In vitro propagation and ex vitro rooting of Aerva lanata (L.) Juss. ex Schult.: a rare medicinal plant

Abstract

The present study describes an improved and reproducible in vitro regeneration system for Aerva lanata using nodal segment explants obtained from a mature 2 years old plant. Direct organogenesis of shoots from nodal segments was achieved by culturing on Murashige and Skoog (MS) medium supplemented with 1.5 mg l−1 6-benzylaminopurine (BAP). On this media combination, 8.7 ± 0.21 shoots per explant were induced. Shoots multiplication was extensively influenced by the type and the concentrations of plant growth regulators used, repeated transfer of mother explants and the sub-culturing of in vitro regenerated shoot clumps on fresh medium. Maximum numbers of shoots (49.39 ± 1.24) was observed on MS medium augmented with 1.0 mg l−1 BAP and 0.2 mg l−1 α-naphthalene acetic acid.
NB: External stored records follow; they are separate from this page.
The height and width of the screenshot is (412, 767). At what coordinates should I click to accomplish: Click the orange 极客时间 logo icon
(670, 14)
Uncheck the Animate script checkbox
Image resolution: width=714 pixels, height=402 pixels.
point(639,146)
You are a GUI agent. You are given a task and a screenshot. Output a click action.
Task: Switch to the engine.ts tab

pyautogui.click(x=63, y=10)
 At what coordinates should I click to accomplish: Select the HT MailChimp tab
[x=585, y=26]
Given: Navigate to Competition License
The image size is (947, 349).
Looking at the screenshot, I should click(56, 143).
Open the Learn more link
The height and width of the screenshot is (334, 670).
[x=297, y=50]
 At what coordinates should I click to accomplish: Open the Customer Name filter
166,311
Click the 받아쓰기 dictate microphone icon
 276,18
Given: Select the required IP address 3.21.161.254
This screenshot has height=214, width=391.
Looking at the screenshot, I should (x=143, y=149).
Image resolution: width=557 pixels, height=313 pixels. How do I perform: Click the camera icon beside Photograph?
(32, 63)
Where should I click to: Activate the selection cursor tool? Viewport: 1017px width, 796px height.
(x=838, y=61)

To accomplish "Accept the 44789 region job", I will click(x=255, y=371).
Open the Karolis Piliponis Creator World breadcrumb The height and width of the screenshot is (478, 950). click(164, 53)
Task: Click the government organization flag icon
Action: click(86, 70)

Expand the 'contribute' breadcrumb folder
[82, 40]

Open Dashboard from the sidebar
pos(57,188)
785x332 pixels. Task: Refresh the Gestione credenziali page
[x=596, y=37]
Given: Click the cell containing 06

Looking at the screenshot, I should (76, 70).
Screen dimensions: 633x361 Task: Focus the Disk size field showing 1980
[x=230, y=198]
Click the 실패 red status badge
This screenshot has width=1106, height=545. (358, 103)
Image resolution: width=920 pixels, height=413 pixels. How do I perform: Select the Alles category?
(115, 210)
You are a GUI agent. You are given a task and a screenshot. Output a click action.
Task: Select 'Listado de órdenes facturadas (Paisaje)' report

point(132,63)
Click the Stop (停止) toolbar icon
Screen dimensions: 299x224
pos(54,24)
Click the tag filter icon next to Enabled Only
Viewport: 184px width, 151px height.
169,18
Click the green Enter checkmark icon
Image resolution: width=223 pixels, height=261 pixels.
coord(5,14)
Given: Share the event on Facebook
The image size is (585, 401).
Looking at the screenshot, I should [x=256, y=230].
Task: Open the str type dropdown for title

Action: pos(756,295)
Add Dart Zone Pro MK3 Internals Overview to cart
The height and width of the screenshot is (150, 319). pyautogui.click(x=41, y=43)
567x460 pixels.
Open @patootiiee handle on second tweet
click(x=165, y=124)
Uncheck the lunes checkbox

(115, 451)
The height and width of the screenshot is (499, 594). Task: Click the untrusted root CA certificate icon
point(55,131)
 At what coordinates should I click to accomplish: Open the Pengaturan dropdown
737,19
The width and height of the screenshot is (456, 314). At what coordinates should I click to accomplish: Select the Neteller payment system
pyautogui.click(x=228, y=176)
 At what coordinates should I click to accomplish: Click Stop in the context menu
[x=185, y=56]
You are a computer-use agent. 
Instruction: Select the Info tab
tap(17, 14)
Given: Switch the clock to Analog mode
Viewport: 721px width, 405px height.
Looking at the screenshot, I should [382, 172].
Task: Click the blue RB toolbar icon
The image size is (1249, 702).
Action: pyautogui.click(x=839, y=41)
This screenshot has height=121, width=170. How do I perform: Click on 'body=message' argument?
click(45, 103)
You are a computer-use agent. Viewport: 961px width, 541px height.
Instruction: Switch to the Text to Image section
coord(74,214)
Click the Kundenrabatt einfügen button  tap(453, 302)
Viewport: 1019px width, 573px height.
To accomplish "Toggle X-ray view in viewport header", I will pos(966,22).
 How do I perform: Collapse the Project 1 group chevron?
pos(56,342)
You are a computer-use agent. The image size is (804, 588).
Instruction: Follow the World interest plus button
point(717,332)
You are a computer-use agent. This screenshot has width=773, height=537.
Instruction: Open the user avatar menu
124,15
Full, half and one-fourth strength of MS medium with different concentrations of auxins was tested for in vitro root formation. One fourth strength MS medium with 2.0 mg l−1 indole-3 butyric acid (IBA) was optimum for in vitro root induction (36.9 ± 0.72 roots per shoot). Experiments on ex vitro rooting were conducted to shorten the regeneration pathway and observed highest percentage (100 %) of rooting from the cut ends of the shoots with 200 mg l−1 IBA. About 12.6 ± 0.30 roots were induced from the shoots using this method. The well rooted plantlets were acclimatized successfully in Soilrite under the greenhouse conditions with 92 % survival rate.